LEDs have replaced fluorescent bulbs in cabin lighting on aircraft. LEDs are lighter and more efficient but the average traveler wouldn't even know.

"If we are successful with what we're trying to do with our lighting we will create an ambiance, we will create something that the passenger will come in, sit down, not know that they're surrounded by LED light but will feel the effect of the sunrise or a sunset or a meal scene or a boarding scene," said Stephen Scover, the VP and general manager of Rockwell Collins Lighting and Integrated Systems on Long Island.

The company has been around for about 40 years and manufactures out of a 65,000-square-foot factory in Bohemia.

Research has found that mood lighting in aircraft cabins helps promote relaxation and reduces fatigue. Lighting enhancements like a shade of blue for boarding changes gradually and offers a variety of colors.

Scover has a rich family history in aviation with ties to Long Island.

"If you go back all the way to the time of Lindbergh, all the way through the Grummans and the Republics to where we are now, we think we're keeping tradition alive, particularly with manufacturing aerospace-type of products on Long Island," he said.

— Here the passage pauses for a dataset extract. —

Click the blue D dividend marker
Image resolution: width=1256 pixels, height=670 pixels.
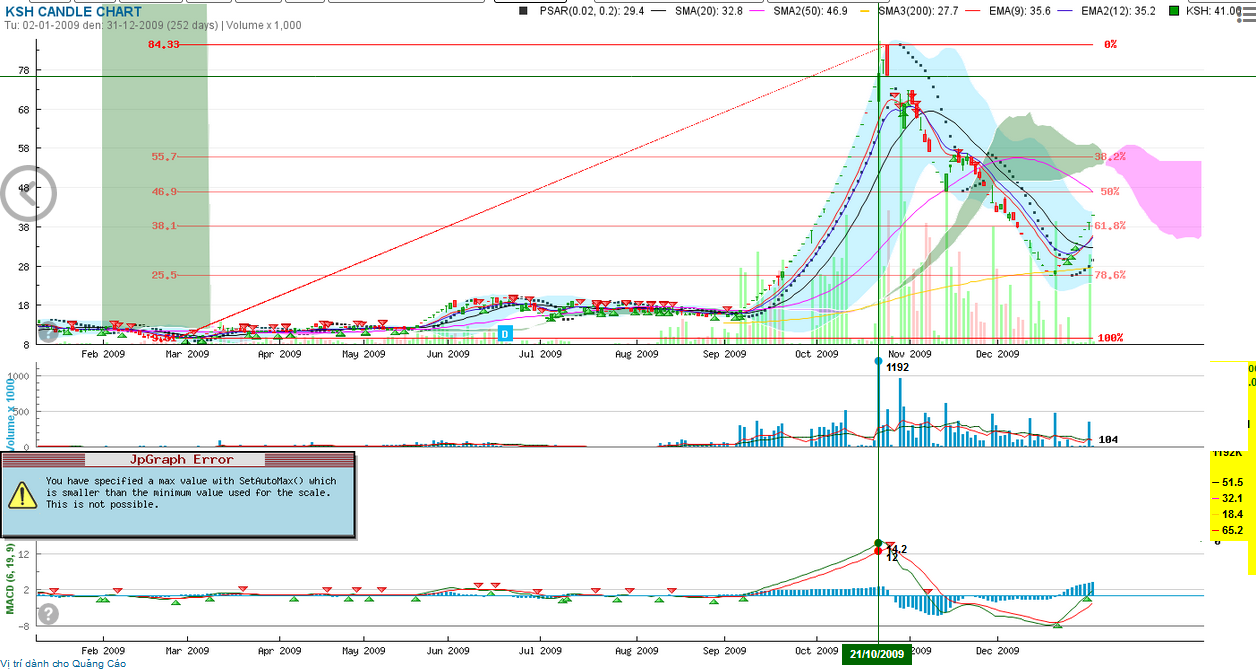point(505,333)
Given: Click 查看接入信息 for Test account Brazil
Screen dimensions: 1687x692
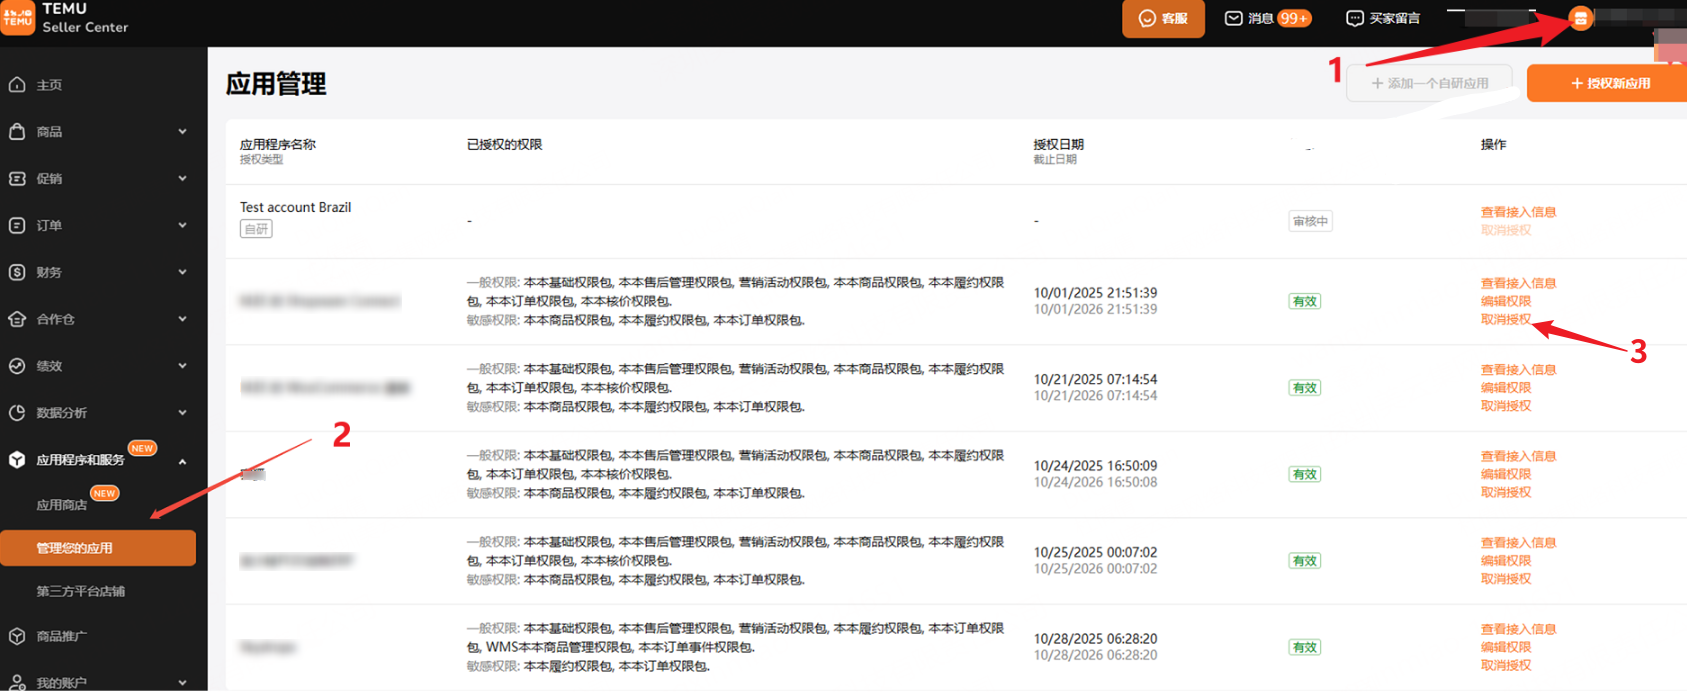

Rockwell Collins has 200 employees on Long Island. It is the sole producer of cabin lighting for the Boeing 737 aircraft and also provides lighting for Airbus platforms.

"We do general cabin lighting -- the basic lighting that lights up the cabin as you walk in and maneuver through the cabin," Scover said. "We do reading lights. Then there's all types of secondary lighting -- specialty lighting within the galley, things that the flying public generally never sees."

Rockwell Collins manufactures close to 300,000 overhead lights each year. The company is also responsible for emergency lighting.

"We do escape path lighting, we do specific emergency lightings which are embedded in the bins so it can provide aisle-type of light in the event of an emergency," Scover said.

Workers carefully follow instructions to build and assemble the lights. Every single light is scanned and calibrated and goes through an aircraft vibration and thermal chamber test before it is packaged and shipped.

Static electricity is very dangerous to the electrical components, so each operator wears an anti-static jacket and a wrist strap that provides a path for electrical buildup on the body to be safely discharged.